FN4. The ultimate or inevitable discovery exception to the exclusionary rule is closely related in purpose to the harmless-error rule of Chapman v. California, 386 U.S. 18, 22, 87 S.Ct. 824, 827, 17 L.Ed.2d 705 (1967). The harmless-constitutional-error rule “serve[s] a very useful purpose insofar as [it] block[s] setting aside convictions for small errors or defects that have little, if any, likelihood of having changed the result of the trial.” The purpose of the inevitable discovery rule is to block setting aside convictions that would have been obtained without police misconduct.
It is clear that the cases implementing the exclusionary rule “begin with the premise that the challenged evidence is in some sense the product of illegal governmental activity.” United States v. Crews, 445 U.S. 463, 471, 100 S.Ct. 1244, 1250, 63 L.Ed.2d 537 (1980) (emphasis added). Of course, this does not end the inquiry. If the prosecution can establish by a preponderance of the evidence that the information ultimately or inevitably would have been discovered by lawful means-here the volunteers' search-then the deterrence rationale has so little basis that the evidence should be received.FN5 Anything less would reject logic, experience, and common sense.
FN5. As to the quantum of proof, we have already established some relevant guidelines. In United States v. Matlock, 415 U.S. 164, 178, n. 14, 94 S.Ct. 988, 996, n. 14, 39 L.Ed.2d 242 (1974) (emphasis added), we stated that “the controlling burden of proof at suppression hearings should impose no greater burden than proof by a preponderance of the evidence.” In Lego v. Twomey, 404 U.S. 477, 488, 92 S.Ct. 619, 626, 30 L.Ed.2d 618 (1972), we observed “from our experience [that] no substantial evidence has accumulated that federal rights have suffered from determining admissibility by a preponderance of the evidence” and held that the prosecution must prove by a preponderance of the evidence that a confession sought to be used at trial was voluntary. We are unwilling to impose added burdens on the already difficult task of proving guilt in criminal cases by enlarging the barrier to placing evidence of unquestioned truth before juries.

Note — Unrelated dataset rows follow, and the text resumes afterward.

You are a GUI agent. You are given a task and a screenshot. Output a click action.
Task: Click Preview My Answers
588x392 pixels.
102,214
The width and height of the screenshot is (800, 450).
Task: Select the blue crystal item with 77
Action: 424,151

Williams argues that the preponderance-of-the-evidence standard used by the Iowa courts is inconsistent with United States v. Wade, 388 U.S. 218, 87 S.Ct. 1926, 18 L.Ed.2d 1149 (1967). In requiring clear and convincing evidence of an independent source for an in-court identification, the Court gave weight to the effect an uncounseled pretrial identification has in “crystalliz[ing] the witnesses' identification of the defendant for future reference.” Id., at 240, 87 S.Ct., at 1939. The Court noted as well that possible unfairness at the lineup “may be the sole means of attack upon the unequivocal courtroom identification,” ibid., and recognized the difficulty of determining whether an in-court identification was based on independent recollection unaided by the lineup identification, id., at 240-241, 87 S.Ct., at 1939-1940. By contrast, inevitable discovery involves no speculative elements but focuses on demonstrated historical facts capable of ready verification or impeachment and does not require a departure from the usual burden of proof at suppression hearings.

*445 The requirement that the prosecution must prove the absence of bad faith, imposed here by the Court of Appeals, would place courts in the position of withholding from juries relevant and undoubted truth that would have been available to police **2510 absent any unlawful police activity. Of course, that view would put the police in a worse position than they would have been in if no unlawful conduct had transpired. And, of equal importance, it wholly fails to take into account the enormous societal cost of excluding truth in the search for truth in the administration of justice. Nothing in this Court's prior holdings supports any such formalistic, pointless, and punitive approach.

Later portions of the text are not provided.